→ **TRECHO SELECIONADO**:
-=-=-=-=-

Inflação bem-comportada ajuda a reforçar críticas aos juros altos

Publicado por: Lauro Veiga Filho | Postado em: 11 de maio de 2024

O Índice Nacional de Preços ao Consumidor Amplo (IPCA) havia alcançado 0,61% em abril do ano passado, o que resultou numa taxa de 4,18% no acumulado em 12 meses – vale dizer, já abaixo do teto da meta inflacionária definida para 2023 pelo Conselho Monetário Nacional (CMN), que serve (ou deveria servir) para delimitar limites para a política monetária, quer dizer, para os juros básicos administrados pelo Banco Central (BC). Mesmo assim, sob o comando de Roberto Campos Neto, o BC resistia e só veio a iniciar a redução da taxa básica no começo de agosto daquele ano, quando os juros recuaram modestamente de 13,75% – taxa que vigorava há 12 meses – para 13,25%.

Para rememorar, o centro da meta inflacionária no ano passado estava fixado em 3,25%, com um piso de 1,75% e um teto de 4,75% (já que a política de metas admite uma tolerância de 1,5 ponto percentual para baixou ou para cima em relação à meta central). Neste ano, o Copom decidiu reduzir o centro da meta para 3,0%, com teto de 4,50% e piso de 1,50%. Em abril deste ano, o IPCA chegou a 0,38%, ligeiramente acima da expectativa mediana dos mercados. Segundo o relatório Focus, produzido semanalmente pelo BC para “medir” o ânimo dos mercados, o setor financeiro esperava uma taxa de 0,34%.

-=-=-=-=-

→ **EXTRATO DE DADOS**:
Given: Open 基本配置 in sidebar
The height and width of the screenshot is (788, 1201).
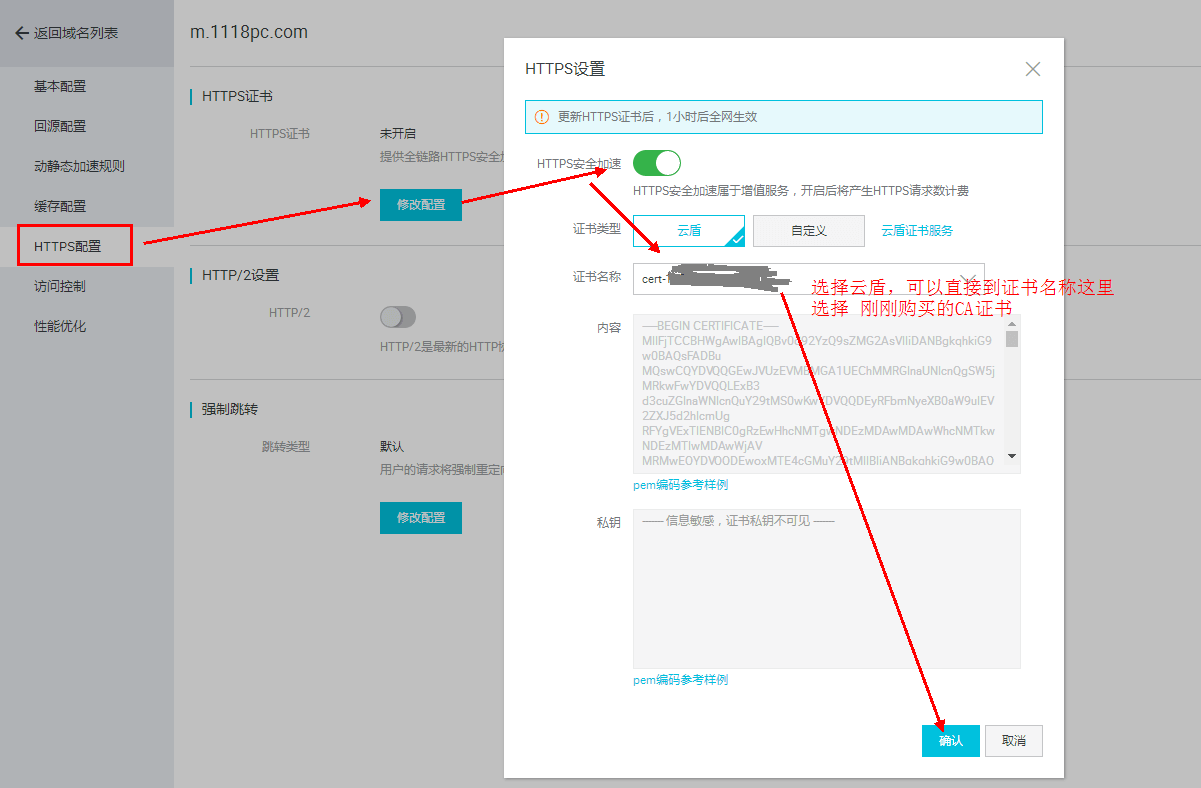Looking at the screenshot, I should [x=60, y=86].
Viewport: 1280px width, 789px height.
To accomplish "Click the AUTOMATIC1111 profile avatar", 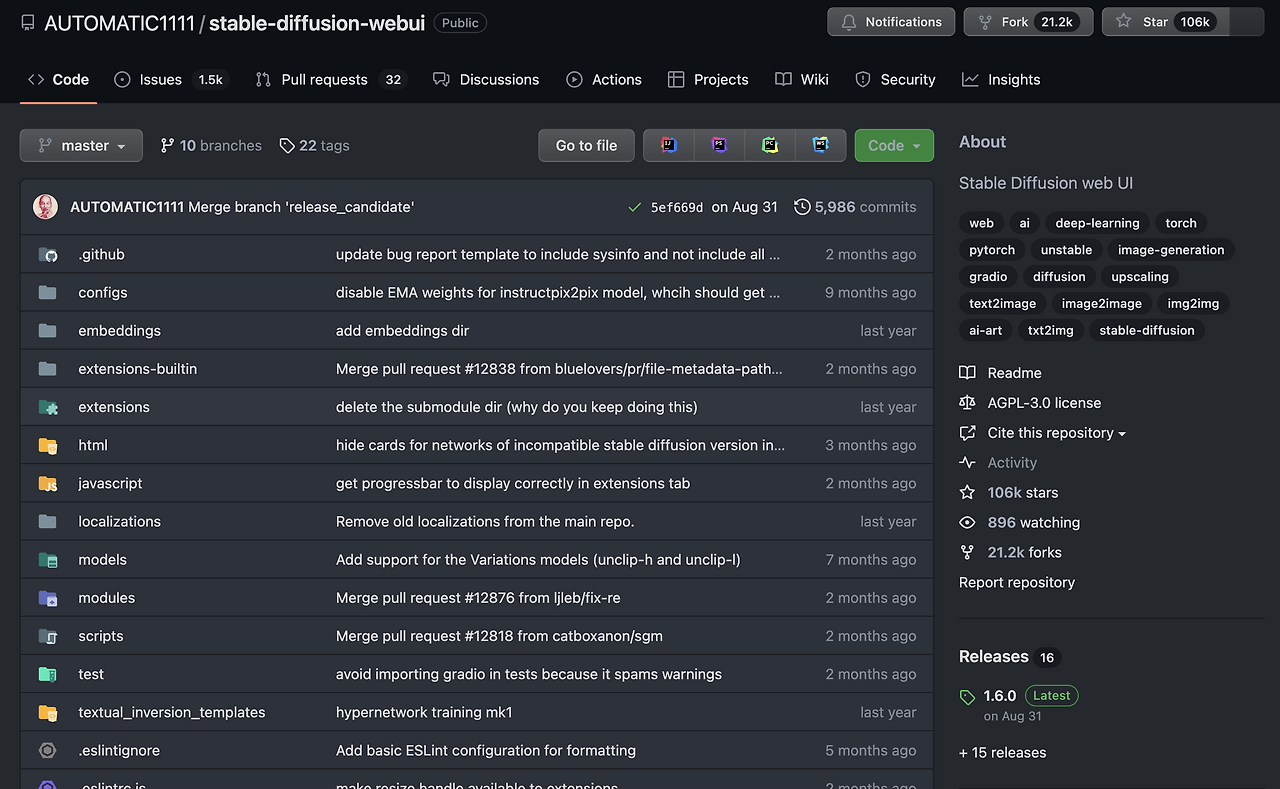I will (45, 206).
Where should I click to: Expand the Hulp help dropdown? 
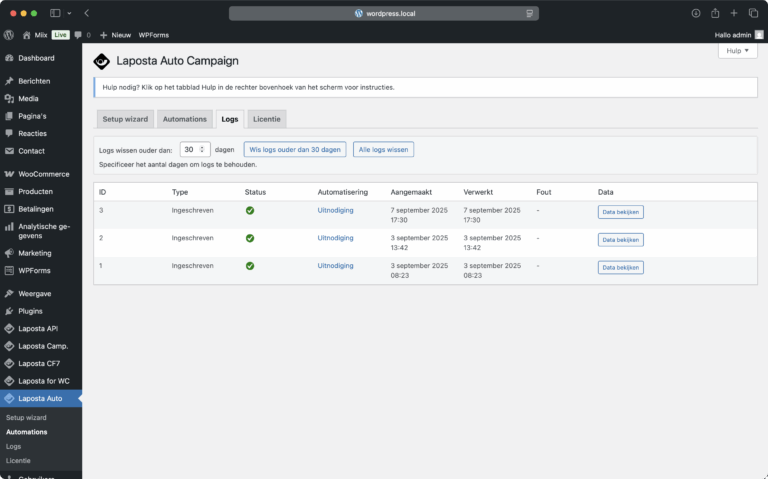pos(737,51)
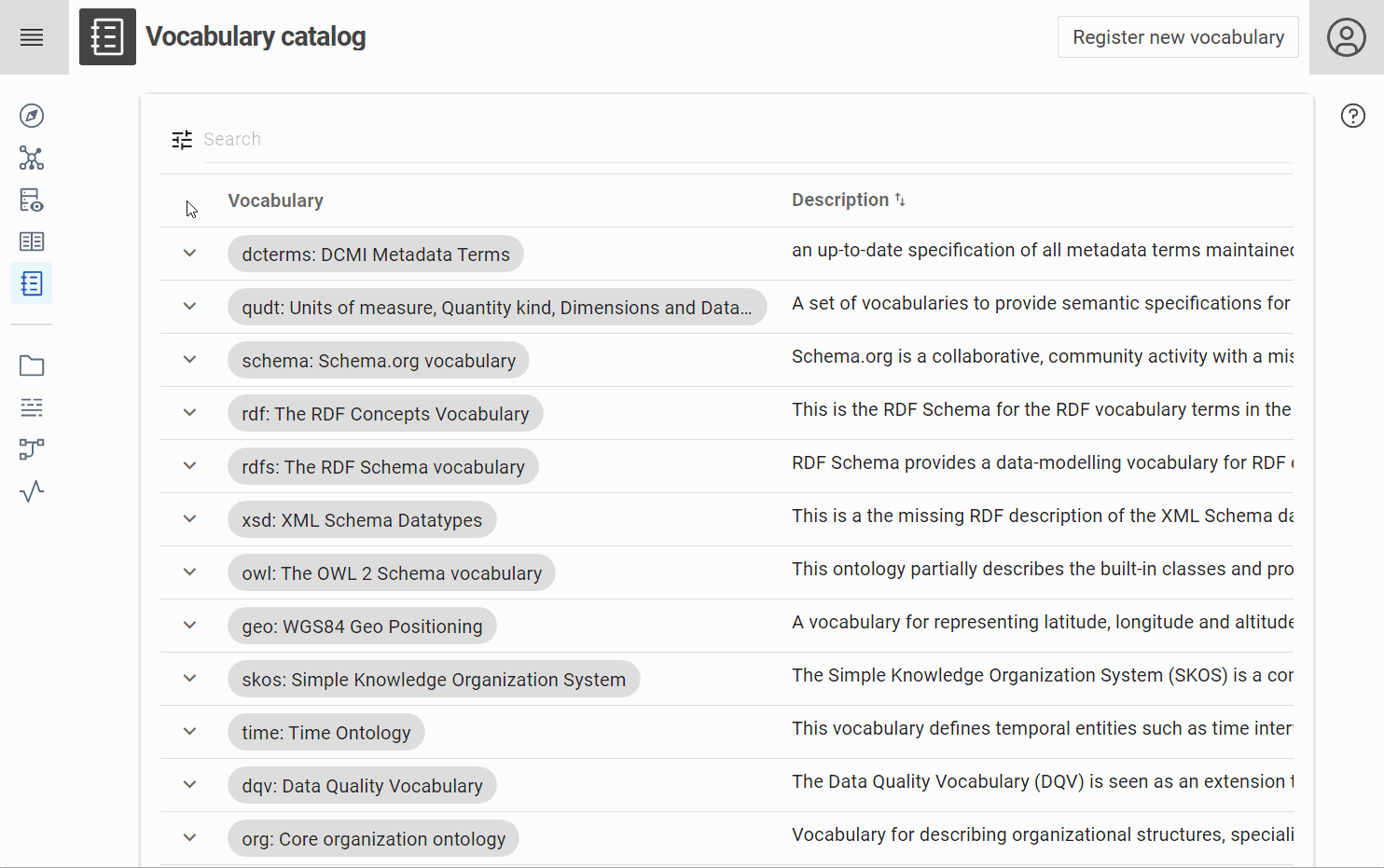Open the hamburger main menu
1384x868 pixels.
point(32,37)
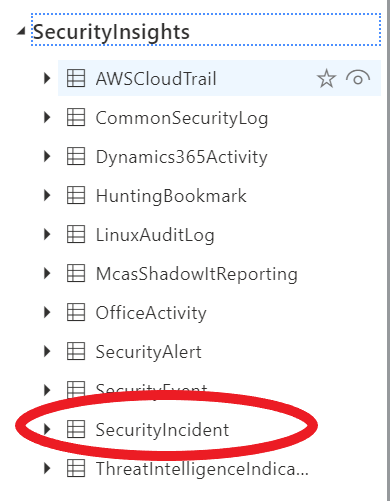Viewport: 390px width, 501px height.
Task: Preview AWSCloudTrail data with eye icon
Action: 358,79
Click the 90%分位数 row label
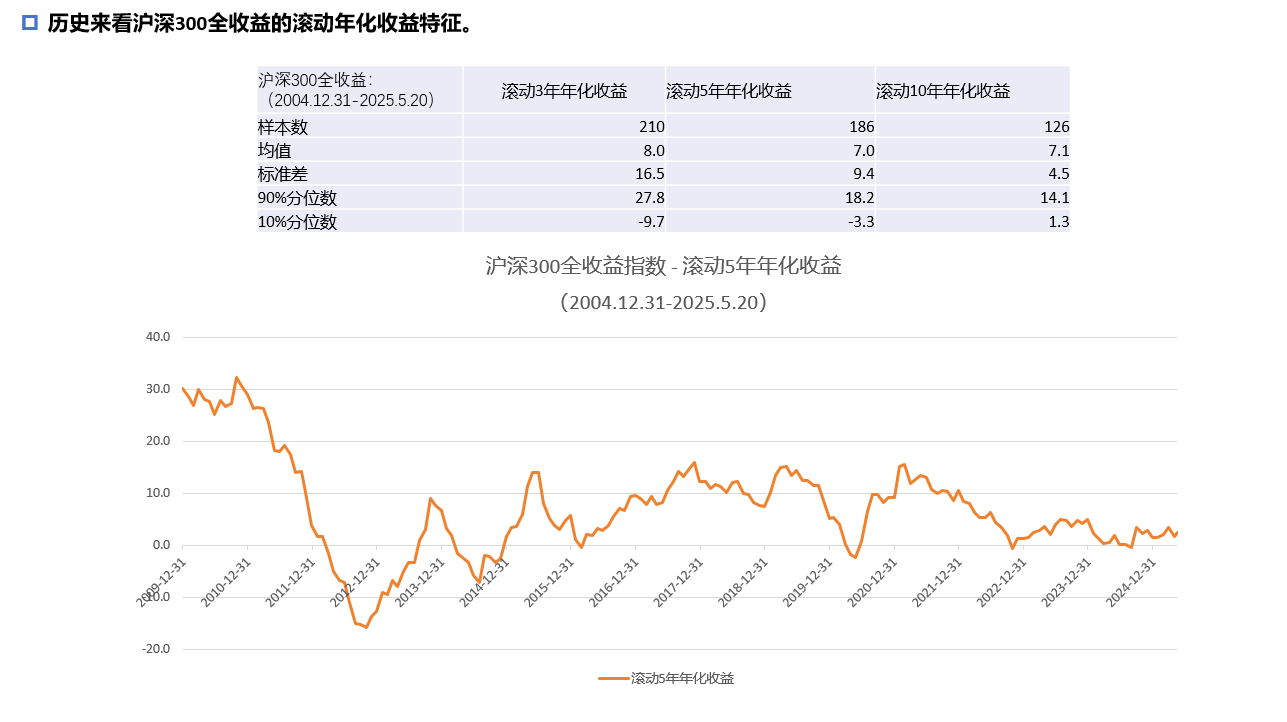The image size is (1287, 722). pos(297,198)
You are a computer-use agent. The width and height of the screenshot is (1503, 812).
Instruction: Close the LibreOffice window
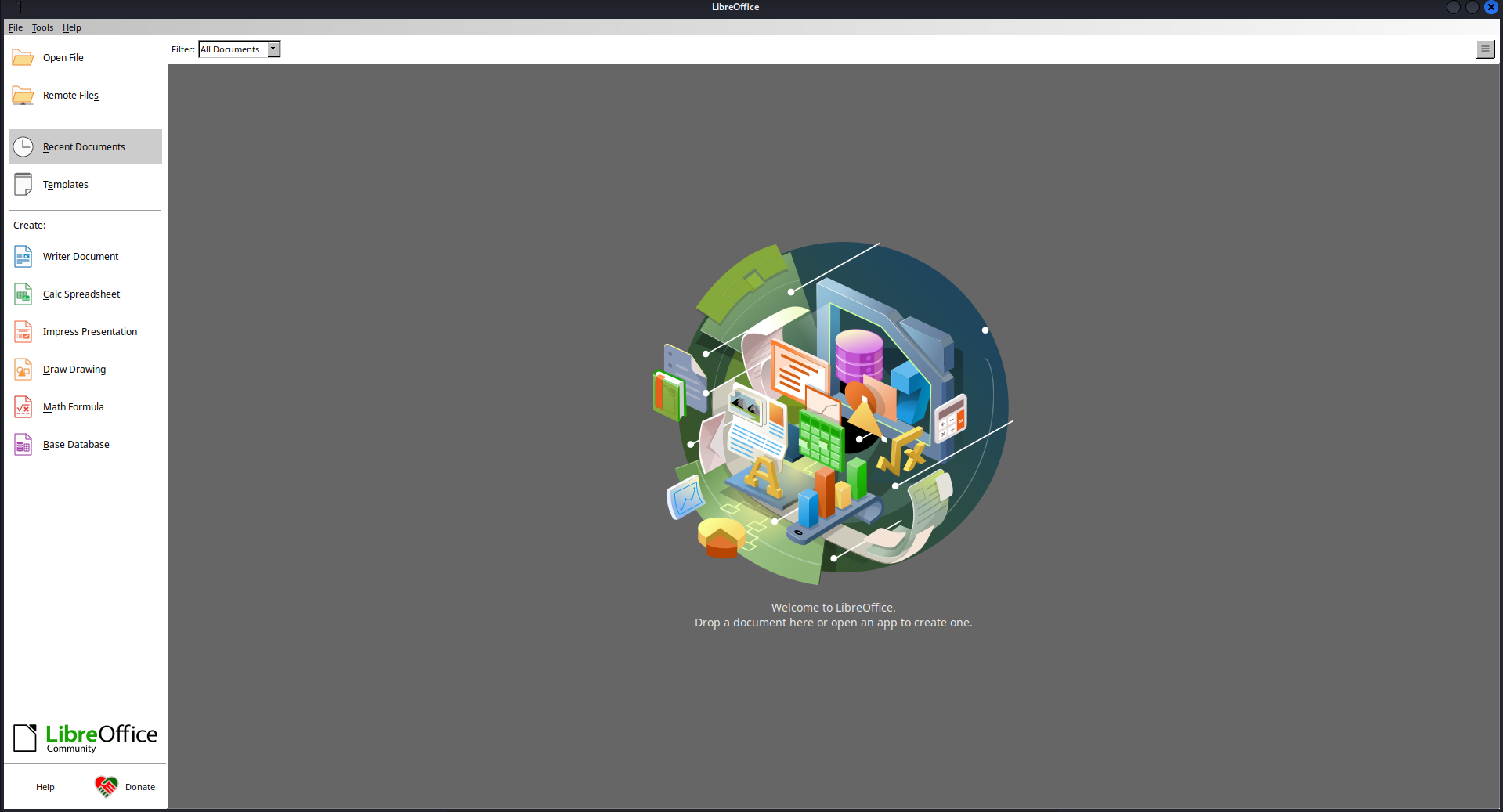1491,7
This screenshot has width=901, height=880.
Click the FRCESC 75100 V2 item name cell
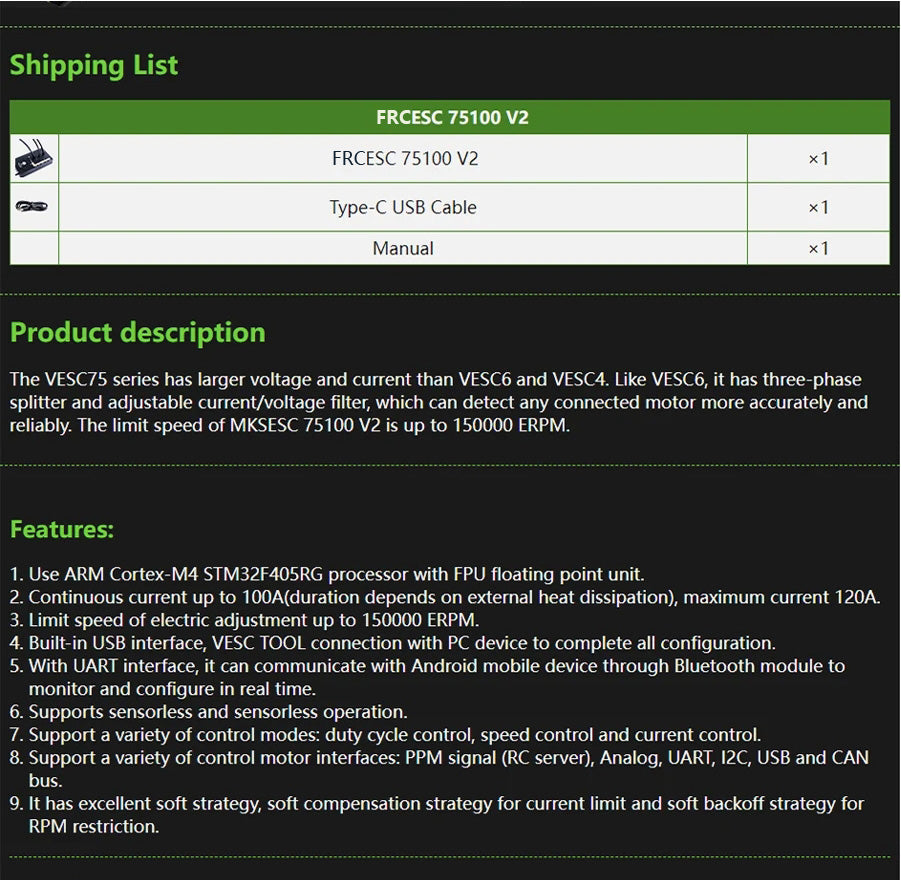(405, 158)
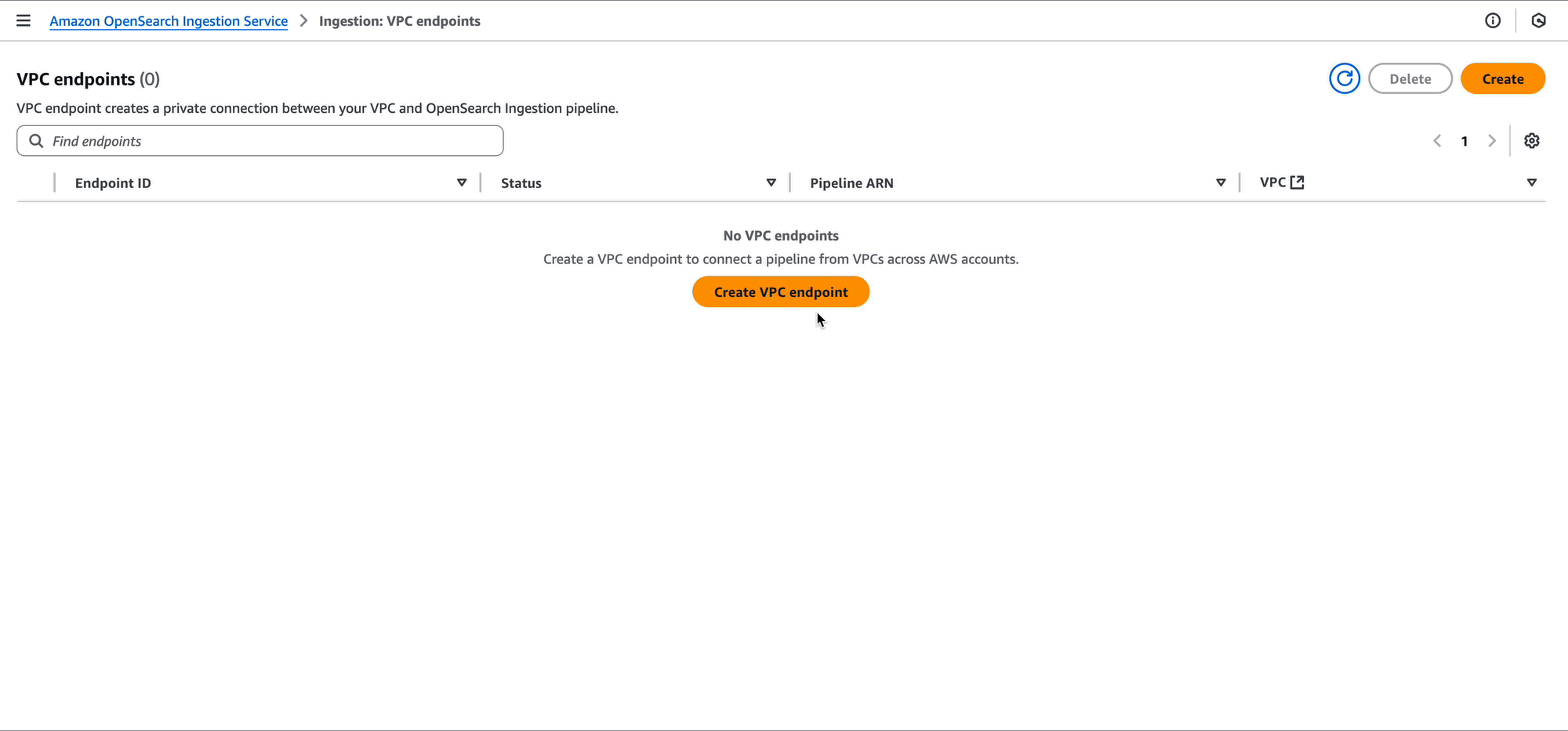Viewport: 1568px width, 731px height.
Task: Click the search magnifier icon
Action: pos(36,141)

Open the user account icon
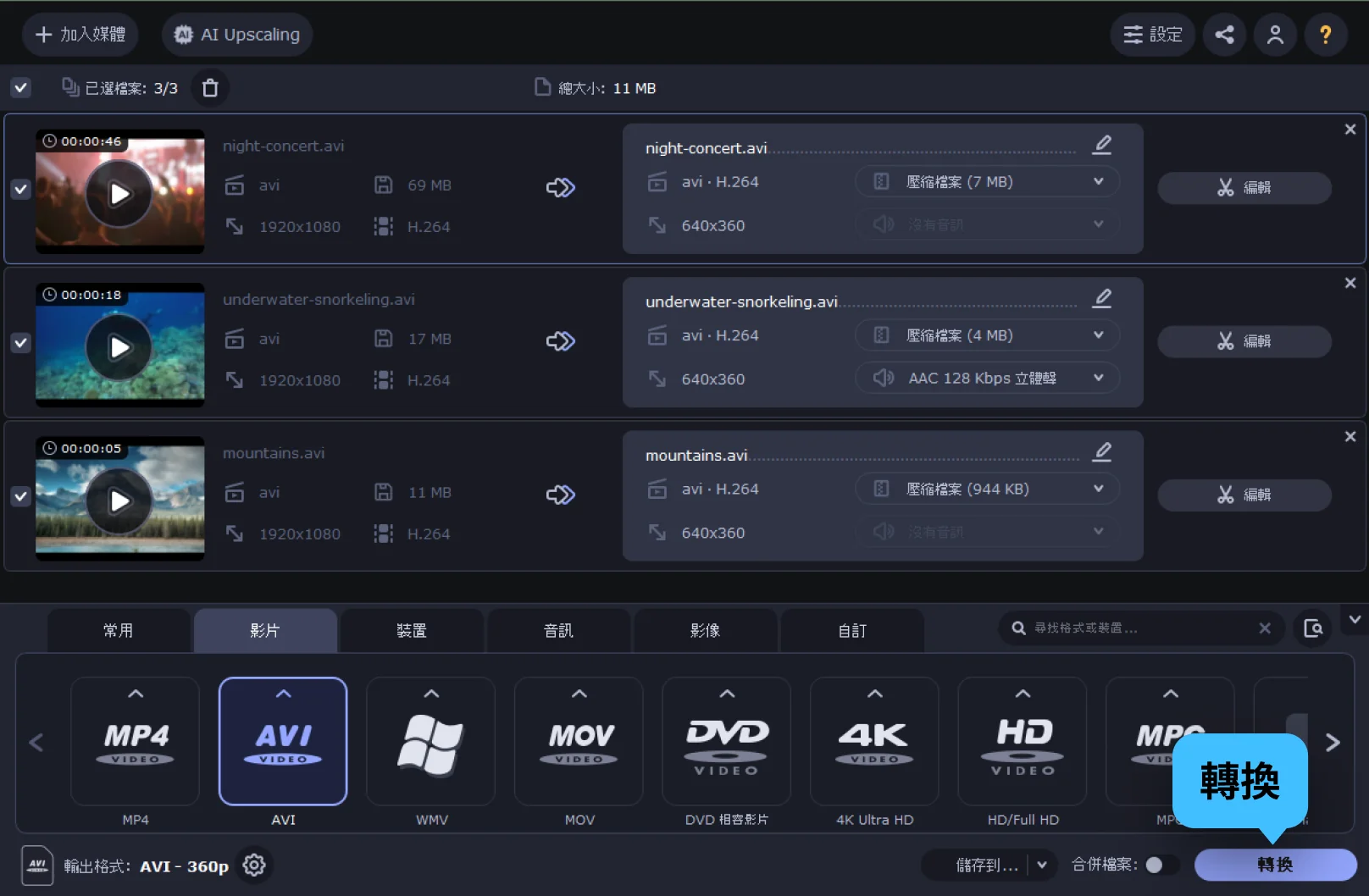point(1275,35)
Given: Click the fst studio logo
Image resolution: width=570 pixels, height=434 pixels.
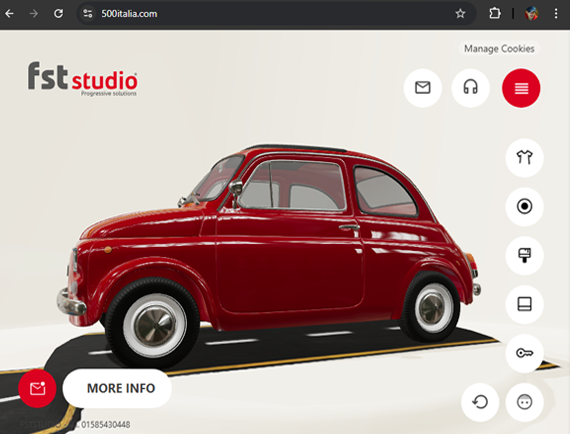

-=-=-=-=-

Edite o trecho sobre a inflação e os juros, começando em "Publicado por: Lauro" e seguindo até "meses – para 13,25%.", com "modestamente" trocado por "timidamente". Use apenas o trecho como fonte.

→ **RESPOSTA ESPERADA**:
Publicado por: Lauro Veiga Filho | Postado em: 11 de maio de 2024

O Índice Nacional de Preços ao Consumidor Amplo (IPCA) havia alcançado 0,61% em abril do ano passado, o que resultou numa taxa de 4,18% no acumulado em 12 meses – vale dizer, já abaixo do teto da meta inflacionária definida para 2023 pelo Conselho Monetário Nacional (CMN), que serve (ou deveria servir) para delimitar limites para a política monetária, quer dizer, para os juros básicos administrados pelo Banco Central (BC). Mesmo assim, sob o comando de Roberto Campos Neto, o BC resistia e só veio a iniciar a redução da taxa básica no começo de agosto daquele ano, quando os juros recuaram timidamente de 13,75% – taxa que vigorava há 12 meses – para 13,25%.